WHAT THE TASK REQUIRES: As soon as the line containing "Task: Click the -300.0 expression field" appears in the material below, start returning lines exactly, and end with the line containing "Where should I".

DATA SUPPLIED:
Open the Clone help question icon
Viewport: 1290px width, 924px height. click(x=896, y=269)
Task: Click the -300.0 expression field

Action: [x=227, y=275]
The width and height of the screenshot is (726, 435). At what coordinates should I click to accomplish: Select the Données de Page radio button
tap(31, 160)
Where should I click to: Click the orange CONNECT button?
* * *
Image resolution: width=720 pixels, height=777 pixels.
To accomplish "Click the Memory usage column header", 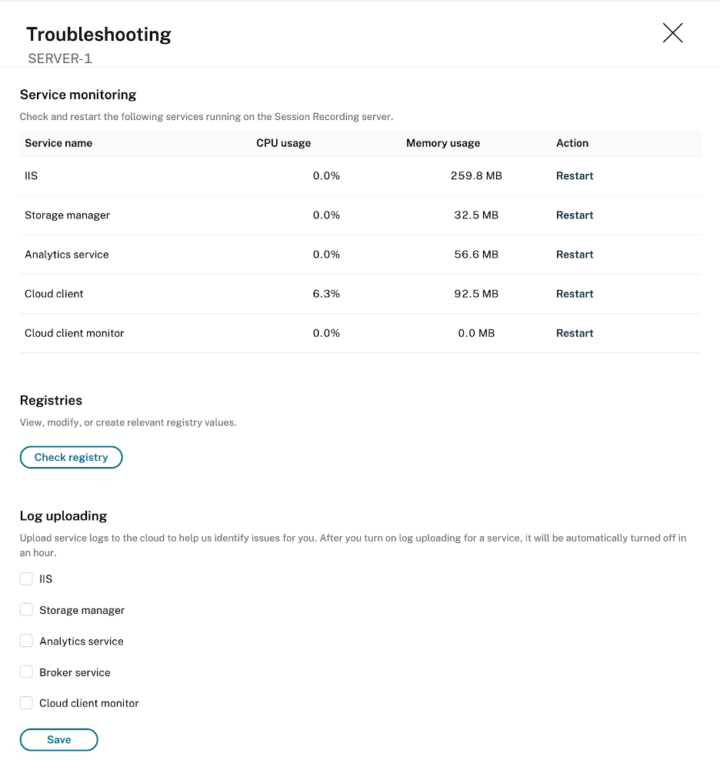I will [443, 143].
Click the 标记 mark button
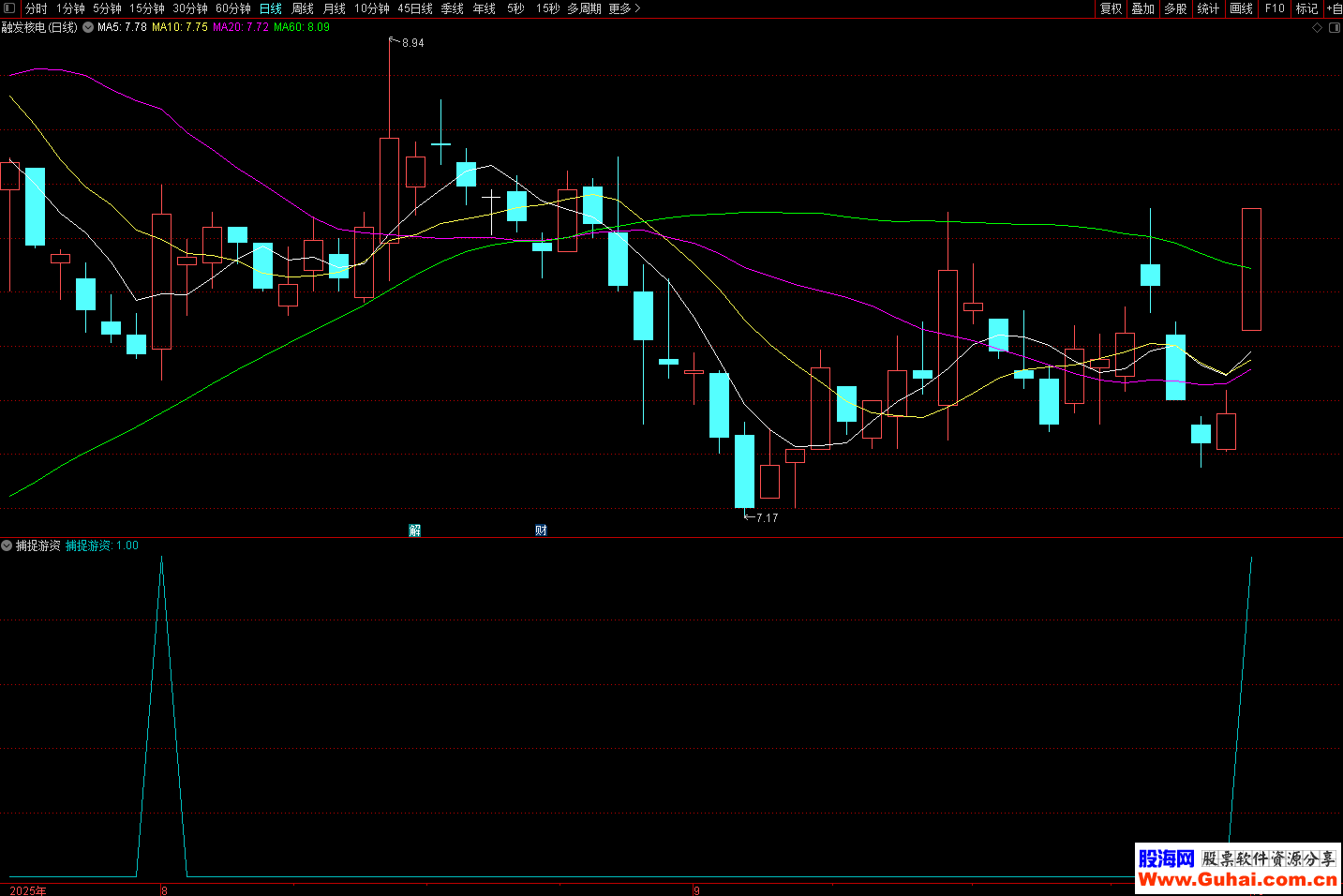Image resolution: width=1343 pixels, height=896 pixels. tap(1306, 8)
...
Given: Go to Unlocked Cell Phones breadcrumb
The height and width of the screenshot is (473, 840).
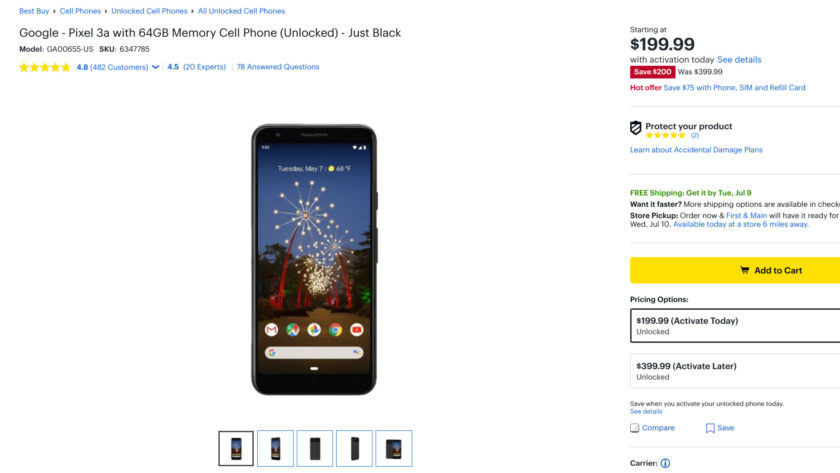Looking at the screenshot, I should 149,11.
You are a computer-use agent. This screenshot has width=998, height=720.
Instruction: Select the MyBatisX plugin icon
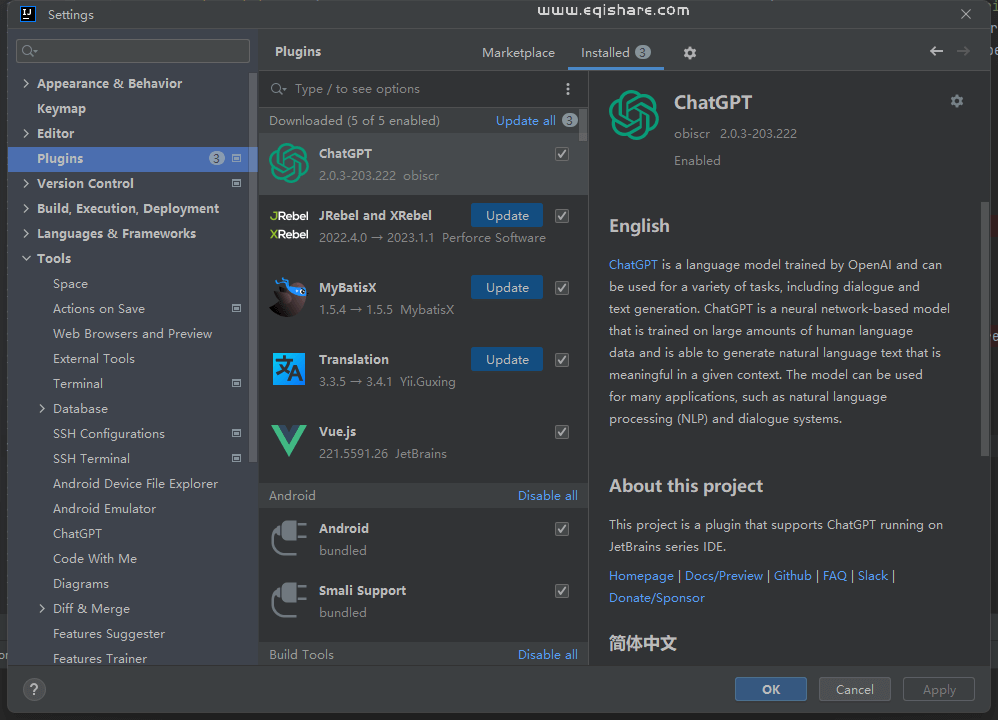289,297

EXERCISE SOLUTION:
Task: Click the -300.0 expression field

Action: [x=227, y=275]
The width and height of the screenshot is (726, 435). At what coordinates should I click to accomplish: Select the Données de Page radio button
tap(31, 160)
Where should I click to: Click the orange CONNECT button?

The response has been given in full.